No feriado da Independência, comemorado em 7 de setembro, além do tradicional desfile cívico-militar realizado em diversas capitais, também ocorreram manifestações em apoio ao ex-presidente Jair Bolsonaro.

O deputado federal Sóstenes Cavalcante (PL-RJ), líder do Partido Liberal na Câmara dos Deputados, participou dos atos realizados em Copacabana, no Rio de Janeiro, e na Avenida Paulista, em São Paulo. As manifestações reuniram milhares de apoiadores vestidos de verde e amarelo e que carregavam faixas e camisetas com a hashtag #ReajaBrasil, lema adotado pelo PL em defesa de Bolsonaro.

O tom central dos atos foi a defesa da liberdade do ex-presidente, que cumpre medidas cautelares determinadas pelo ministro Alexandre de Moraes, do Supremo Tribunal Federal (STF), incluindo prisão domiciliar e uso de tornozeleira eletrônica, o que o impediu de estar presente nas manifestações.

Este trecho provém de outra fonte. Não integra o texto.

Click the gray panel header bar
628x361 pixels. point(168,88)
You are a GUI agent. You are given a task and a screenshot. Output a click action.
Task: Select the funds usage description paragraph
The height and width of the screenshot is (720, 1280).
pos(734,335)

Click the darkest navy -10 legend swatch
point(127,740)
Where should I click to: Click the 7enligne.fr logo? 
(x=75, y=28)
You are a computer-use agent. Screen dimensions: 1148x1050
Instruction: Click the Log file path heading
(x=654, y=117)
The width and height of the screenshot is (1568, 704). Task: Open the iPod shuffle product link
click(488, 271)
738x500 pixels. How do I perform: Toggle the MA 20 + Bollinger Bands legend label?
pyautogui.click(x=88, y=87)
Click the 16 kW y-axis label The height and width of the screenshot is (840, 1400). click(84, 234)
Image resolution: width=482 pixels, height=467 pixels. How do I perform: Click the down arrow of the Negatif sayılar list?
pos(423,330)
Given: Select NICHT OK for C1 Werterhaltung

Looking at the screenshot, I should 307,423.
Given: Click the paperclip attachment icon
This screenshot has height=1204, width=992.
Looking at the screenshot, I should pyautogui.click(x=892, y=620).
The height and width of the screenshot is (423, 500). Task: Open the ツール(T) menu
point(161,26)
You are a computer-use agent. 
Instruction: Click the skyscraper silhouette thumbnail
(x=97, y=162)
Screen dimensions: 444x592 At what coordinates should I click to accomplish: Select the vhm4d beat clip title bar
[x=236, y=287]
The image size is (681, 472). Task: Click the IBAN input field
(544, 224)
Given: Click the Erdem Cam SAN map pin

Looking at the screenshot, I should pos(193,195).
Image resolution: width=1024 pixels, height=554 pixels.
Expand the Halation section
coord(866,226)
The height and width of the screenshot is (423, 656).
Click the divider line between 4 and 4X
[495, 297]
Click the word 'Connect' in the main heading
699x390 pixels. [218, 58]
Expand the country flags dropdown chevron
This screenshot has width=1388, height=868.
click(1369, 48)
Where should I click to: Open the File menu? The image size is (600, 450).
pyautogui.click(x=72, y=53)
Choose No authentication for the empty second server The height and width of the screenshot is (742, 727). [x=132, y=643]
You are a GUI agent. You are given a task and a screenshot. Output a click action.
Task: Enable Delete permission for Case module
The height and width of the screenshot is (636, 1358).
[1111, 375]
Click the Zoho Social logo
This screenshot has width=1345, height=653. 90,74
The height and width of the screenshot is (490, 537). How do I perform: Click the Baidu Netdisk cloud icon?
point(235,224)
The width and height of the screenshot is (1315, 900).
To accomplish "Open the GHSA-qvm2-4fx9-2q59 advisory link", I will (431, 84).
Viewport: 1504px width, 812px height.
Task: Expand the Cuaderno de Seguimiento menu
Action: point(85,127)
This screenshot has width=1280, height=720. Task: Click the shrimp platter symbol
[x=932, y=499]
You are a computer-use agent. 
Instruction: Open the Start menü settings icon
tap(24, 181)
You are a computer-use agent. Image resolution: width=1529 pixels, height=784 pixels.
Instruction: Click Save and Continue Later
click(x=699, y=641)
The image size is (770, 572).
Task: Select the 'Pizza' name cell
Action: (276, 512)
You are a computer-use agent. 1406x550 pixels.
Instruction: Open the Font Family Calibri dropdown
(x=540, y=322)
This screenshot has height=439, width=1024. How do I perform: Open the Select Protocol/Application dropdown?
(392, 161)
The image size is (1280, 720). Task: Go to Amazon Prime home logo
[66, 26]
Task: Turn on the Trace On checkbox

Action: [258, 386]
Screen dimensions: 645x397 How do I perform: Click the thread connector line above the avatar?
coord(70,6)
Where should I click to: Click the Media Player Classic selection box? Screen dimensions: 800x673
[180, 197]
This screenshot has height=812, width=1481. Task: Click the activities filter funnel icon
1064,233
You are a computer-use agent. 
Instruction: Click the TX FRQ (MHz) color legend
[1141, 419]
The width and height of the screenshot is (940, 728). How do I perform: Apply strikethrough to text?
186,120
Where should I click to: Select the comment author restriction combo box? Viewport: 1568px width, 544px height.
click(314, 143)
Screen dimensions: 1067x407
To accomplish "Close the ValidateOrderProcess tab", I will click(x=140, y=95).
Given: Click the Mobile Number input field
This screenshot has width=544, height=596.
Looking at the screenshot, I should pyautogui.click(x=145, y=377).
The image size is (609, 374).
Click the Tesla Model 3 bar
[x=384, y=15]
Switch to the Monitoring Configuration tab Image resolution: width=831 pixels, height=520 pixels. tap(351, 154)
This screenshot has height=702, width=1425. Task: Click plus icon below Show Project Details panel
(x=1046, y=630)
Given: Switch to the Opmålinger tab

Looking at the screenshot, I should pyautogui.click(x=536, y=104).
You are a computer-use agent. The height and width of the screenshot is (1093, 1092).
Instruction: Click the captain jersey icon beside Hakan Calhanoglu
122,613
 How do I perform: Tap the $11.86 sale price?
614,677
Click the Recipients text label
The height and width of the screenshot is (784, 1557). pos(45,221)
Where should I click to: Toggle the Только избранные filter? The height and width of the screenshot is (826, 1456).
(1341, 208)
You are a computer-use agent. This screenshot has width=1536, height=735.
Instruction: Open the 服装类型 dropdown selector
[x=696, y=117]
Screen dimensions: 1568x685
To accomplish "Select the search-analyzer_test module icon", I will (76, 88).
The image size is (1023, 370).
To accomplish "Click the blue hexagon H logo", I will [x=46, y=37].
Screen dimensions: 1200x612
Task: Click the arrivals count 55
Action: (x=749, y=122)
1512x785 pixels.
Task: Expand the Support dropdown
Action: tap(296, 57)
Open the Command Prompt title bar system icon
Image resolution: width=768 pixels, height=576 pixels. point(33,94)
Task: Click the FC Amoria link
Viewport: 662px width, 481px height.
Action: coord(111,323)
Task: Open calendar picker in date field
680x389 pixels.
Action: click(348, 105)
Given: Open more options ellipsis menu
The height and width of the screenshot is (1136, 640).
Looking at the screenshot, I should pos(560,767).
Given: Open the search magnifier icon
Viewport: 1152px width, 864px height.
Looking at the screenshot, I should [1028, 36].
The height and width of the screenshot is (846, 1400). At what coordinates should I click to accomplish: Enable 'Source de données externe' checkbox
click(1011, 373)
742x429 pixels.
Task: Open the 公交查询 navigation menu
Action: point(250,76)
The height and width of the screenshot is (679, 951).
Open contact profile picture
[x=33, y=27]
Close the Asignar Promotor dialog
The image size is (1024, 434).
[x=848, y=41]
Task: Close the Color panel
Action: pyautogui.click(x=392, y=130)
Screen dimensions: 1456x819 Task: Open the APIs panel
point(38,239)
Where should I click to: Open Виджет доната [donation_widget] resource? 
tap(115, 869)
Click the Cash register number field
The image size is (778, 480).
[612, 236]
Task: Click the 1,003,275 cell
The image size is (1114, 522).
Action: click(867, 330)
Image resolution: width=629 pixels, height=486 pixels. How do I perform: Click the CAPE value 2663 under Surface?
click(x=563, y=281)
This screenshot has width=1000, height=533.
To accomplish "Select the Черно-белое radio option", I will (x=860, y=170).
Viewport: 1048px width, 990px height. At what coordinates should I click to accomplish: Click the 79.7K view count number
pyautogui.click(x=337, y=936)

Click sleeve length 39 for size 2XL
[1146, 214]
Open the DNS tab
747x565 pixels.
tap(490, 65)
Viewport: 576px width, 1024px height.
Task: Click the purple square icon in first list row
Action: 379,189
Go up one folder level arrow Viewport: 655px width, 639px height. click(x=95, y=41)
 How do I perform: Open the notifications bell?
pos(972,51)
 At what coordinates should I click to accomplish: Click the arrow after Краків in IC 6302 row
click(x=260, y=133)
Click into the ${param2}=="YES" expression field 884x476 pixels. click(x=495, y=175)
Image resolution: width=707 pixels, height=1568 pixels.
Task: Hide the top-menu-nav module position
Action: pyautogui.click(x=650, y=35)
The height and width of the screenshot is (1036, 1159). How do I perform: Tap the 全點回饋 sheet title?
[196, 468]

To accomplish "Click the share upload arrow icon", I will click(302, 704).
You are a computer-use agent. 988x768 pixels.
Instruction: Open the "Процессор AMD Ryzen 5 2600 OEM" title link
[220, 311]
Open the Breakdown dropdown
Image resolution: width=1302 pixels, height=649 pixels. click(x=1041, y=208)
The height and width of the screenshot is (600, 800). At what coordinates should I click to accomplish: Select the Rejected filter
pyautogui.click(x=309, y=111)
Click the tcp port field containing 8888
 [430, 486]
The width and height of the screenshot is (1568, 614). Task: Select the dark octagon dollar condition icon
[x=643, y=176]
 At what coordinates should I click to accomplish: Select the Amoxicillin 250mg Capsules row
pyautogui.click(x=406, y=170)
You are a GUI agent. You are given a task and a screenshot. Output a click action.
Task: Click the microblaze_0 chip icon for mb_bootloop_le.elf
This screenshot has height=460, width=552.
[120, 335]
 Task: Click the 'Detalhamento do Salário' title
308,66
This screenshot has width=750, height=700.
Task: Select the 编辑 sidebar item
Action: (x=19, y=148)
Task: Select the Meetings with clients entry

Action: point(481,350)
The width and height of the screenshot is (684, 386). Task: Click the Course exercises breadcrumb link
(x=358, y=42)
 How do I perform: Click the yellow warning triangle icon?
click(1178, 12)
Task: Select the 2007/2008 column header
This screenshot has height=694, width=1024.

Em discurso na Avenida Paulista, Sóstenes Cavalcante afirmou sentir-se emocionado ao encontrar o que chamou de “verdadeiros patriotas”. Segundo ele, a mobilização popular em apoio a Bolsonaro contrasta com a baixa adesão em eventos promovidos por partidos de esquerda.

“Hoje os nossos adversários quiseram fazer eventos pelo Brasil e tiveram apenas meia dúzia de gatos pingados. Aqui está a multidão do Brasil que veste verde e amarelo. O Brasil jamais será vermelho”, declarou.

O parlamentar também criticou duramente o ministro Alexandre de Moraes, acusando-o de violar direitos humanos e de perseguir Bolsonaro. Sóstenes defendeu que o Senado avance com o processo de impeachment contra o ministro, destacando que já haveria número suficiente de assinaturas para o andamento da proposta.

“Nós estamos aqui hoje para lutar por anistia, por liberdade de expressão da imprensa, que está sendo emudecida, e por liberdade religiosa, pois é um absurdo pedir apreensão dos cadernos de pregação do pastor Silas Malafaia e do seu celular”, afirmou.

O deputado também voltou a mencionar os presos pelos atos de 8 de janeiro de 2023, argumentando que os condenados representam “milhões de brasileiros que continuarão a se multiplicar nas ruas”.

Encerrando sua participação, Sóstenes deixou um recado aos apoiadores:

“2026 é logo ali. Volta, Bolsonaro!”.